Magnetic-inductive flow meter with a partially constricted measuring tube flow cross-section

A magnetic-inductive flow meter including a measuring tube, a magnetic circuit device, and two electrodes for detecting a measurement voltage. The measuring tube includes an inflow section, a measurement section that adjoins an inflow section, and an outflow section that adjoins the measurement section. A flow cross section of the measurement section is smaller than an inlet-side flow cross section of the inflow section and smaller than an outlet-side flow cross section of the outflow section. The electrodes are located on or in opposite electrode sections in the measurement section.

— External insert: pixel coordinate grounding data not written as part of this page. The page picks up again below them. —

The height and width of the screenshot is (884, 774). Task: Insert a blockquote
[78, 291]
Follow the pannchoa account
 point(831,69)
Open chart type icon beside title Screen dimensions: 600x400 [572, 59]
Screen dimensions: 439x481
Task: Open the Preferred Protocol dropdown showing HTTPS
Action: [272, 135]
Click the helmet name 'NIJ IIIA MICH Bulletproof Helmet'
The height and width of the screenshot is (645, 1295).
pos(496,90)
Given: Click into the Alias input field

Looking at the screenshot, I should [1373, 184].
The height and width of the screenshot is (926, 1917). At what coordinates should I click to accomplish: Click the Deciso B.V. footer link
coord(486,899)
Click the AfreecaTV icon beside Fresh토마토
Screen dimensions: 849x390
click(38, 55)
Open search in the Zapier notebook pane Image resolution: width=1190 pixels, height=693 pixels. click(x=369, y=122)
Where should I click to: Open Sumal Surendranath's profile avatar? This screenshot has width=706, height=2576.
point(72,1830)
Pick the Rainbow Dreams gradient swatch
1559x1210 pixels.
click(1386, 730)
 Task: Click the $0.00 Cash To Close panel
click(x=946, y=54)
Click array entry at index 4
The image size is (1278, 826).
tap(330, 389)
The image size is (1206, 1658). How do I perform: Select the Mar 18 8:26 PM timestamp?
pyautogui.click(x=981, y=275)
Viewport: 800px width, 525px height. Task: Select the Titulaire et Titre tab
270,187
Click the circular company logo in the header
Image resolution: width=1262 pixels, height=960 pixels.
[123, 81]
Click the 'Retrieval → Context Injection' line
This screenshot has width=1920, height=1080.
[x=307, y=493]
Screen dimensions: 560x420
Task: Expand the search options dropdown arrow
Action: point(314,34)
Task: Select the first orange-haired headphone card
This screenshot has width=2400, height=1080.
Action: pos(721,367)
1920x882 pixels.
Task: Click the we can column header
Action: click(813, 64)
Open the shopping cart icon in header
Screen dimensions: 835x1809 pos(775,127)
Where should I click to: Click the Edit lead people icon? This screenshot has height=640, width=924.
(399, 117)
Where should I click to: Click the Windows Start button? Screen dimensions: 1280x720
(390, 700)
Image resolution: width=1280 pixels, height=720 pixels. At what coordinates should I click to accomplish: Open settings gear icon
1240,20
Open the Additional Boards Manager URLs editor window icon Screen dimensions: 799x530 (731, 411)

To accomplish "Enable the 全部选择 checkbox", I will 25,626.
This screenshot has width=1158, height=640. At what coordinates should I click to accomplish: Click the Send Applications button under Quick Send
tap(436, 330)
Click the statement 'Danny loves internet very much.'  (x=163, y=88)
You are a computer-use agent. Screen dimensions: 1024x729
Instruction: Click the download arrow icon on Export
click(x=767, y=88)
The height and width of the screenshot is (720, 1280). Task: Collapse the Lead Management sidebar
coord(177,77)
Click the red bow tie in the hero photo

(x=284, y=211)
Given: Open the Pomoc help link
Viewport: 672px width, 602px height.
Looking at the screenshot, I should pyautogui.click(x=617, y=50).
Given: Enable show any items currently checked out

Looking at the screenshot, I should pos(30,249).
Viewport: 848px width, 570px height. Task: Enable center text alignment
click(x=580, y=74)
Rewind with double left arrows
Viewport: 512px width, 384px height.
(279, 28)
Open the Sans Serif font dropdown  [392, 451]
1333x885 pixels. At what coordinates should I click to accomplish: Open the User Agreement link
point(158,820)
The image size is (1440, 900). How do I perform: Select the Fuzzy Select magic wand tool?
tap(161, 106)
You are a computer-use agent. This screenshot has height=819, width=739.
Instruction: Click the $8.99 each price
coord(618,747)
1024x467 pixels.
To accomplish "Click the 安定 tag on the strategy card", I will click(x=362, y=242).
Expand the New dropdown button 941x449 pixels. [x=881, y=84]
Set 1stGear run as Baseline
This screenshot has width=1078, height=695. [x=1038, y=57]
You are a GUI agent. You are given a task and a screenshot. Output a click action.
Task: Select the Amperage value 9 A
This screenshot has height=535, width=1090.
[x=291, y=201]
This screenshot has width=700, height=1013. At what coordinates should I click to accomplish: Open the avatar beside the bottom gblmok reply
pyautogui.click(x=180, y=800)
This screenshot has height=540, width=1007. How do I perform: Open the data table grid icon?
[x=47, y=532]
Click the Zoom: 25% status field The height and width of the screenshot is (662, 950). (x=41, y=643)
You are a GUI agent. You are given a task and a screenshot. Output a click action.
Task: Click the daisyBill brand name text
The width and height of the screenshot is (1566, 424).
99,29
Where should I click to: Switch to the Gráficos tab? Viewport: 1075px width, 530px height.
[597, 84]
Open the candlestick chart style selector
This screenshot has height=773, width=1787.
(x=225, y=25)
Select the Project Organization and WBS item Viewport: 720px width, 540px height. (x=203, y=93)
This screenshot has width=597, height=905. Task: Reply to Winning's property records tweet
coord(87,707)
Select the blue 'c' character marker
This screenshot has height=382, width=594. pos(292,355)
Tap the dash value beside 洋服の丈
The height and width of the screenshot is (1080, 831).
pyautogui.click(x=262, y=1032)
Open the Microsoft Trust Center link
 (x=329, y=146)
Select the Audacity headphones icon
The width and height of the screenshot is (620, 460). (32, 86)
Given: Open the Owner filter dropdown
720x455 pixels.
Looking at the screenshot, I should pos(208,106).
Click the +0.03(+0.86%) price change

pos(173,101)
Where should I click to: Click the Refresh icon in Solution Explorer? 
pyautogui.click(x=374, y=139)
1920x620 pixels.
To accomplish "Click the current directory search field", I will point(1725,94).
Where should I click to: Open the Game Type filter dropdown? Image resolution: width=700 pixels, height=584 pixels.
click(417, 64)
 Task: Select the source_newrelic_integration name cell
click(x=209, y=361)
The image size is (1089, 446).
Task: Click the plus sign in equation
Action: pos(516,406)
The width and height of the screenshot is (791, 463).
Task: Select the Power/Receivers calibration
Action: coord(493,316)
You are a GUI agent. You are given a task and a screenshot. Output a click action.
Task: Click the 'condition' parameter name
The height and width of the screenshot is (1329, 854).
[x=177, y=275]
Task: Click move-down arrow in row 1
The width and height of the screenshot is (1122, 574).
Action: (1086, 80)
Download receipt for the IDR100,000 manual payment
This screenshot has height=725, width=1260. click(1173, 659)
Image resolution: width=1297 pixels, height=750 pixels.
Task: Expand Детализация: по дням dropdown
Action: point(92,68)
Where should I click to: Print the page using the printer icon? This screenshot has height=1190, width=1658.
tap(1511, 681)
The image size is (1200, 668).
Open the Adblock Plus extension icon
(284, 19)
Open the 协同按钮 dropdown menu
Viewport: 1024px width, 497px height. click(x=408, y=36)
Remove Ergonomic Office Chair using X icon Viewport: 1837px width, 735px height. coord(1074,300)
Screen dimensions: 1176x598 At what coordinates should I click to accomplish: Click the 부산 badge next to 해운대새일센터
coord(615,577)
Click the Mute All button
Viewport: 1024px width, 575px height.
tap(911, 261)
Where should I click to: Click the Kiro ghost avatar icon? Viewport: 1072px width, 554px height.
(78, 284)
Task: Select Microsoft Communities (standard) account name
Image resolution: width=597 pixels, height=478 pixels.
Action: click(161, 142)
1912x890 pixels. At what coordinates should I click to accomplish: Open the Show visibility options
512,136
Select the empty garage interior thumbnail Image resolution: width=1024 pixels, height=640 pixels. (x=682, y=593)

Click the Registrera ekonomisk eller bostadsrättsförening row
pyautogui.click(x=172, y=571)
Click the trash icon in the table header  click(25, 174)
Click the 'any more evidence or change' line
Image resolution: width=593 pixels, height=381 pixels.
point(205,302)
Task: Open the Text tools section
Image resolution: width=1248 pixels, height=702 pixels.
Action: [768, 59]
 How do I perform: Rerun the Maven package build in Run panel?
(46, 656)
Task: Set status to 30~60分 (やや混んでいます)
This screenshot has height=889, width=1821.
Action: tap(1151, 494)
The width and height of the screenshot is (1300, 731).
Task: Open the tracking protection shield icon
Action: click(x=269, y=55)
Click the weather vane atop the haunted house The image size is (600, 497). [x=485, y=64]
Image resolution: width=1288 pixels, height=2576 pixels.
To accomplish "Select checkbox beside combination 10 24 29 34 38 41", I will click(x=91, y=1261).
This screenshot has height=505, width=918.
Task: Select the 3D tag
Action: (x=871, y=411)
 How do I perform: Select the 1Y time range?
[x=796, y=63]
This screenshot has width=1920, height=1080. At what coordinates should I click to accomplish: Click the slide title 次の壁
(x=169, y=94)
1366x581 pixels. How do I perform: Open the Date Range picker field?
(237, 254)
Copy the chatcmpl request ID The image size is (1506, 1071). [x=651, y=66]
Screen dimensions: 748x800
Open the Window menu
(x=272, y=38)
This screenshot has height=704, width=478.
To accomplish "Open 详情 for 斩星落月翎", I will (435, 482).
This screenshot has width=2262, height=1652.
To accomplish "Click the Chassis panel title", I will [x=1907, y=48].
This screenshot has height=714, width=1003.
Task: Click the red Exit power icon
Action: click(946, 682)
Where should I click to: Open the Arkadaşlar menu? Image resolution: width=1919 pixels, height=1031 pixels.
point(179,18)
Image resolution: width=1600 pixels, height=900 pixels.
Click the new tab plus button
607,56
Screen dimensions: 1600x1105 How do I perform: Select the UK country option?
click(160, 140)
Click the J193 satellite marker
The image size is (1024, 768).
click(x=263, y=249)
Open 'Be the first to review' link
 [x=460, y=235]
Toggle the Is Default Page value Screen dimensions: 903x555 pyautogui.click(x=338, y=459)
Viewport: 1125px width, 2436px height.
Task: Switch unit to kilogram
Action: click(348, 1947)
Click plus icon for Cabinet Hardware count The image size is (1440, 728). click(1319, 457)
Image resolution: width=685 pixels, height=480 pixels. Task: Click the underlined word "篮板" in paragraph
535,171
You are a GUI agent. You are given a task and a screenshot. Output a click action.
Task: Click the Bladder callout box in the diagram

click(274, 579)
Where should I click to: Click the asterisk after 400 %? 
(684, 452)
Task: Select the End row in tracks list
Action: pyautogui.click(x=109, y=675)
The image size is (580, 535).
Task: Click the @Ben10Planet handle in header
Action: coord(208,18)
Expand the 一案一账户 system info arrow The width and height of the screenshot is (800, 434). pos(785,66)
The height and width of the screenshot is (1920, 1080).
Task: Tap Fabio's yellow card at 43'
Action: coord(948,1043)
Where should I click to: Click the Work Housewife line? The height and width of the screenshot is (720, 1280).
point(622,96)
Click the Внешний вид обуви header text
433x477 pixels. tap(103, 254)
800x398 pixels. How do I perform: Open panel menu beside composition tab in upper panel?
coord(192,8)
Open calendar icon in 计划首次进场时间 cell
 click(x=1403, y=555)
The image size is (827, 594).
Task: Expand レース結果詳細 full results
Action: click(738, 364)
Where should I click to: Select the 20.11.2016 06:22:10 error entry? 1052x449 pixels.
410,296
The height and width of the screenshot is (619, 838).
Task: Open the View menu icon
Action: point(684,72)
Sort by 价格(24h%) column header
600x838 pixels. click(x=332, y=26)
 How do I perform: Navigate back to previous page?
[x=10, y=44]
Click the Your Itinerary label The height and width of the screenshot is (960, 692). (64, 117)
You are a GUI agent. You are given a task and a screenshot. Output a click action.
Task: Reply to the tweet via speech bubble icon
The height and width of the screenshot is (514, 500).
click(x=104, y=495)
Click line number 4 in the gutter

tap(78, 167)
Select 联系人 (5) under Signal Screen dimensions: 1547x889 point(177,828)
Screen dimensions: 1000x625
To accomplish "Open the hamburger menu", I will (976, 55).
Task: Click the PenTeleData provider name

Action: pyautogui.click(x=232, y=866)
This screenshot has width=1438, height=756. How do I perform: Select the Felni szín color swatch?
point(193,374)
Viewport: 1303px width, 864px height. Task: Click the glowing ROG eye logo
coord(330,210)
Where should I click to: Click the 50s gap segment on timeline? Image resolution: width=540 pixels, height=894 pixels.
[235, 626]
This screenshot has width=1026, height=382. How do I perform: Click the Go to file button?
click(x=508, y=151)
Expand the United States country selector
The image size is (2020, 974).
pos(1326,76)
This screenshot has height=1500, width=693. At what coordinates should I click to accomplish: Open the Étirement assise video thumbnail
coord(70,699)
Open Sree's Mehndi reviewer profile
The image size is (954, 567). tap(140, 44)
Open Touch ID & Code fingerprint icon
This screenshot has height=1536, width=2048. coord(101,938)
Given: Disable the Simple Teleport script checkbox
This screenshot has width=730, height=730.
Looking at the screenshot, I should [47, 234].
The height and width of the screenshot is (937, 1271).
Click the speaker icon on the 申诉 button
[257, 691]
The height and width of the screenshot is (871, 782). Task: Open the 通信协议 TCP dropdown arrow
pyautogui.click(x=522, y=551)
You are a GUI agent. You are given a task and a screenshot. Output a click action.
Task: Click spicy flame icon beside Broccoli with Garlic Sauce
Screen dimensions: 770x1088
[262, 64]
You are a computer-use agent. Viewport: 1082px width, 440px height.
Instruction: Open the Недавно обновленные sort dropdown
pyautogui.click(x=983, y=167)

BACKGROUND OF THE INVENTION

1. Field of the Invention

The invention relates to a magnetic-inductive flow meter with at least one measuring tube, at least one magnetic circuit device for implementing a magnetic circuit, and at least two electrodes for detecting a measurement voltage. The measuring tube has an inflow section, a measurement section, which adjoins the inflow section, and an outflow section, which adjoins the measurement section. A flow cross section of the measurement section is both smaller than an inlet-side flow cross section of the inflow section and smaller than an outlet-side flow cross section of the outflow section. The electrodes are located on or in opposite electrode sections in the measurement section of the measuring tube. Moreover, the invention also relates to a measuring tube for a magnetic-inductive flow meter.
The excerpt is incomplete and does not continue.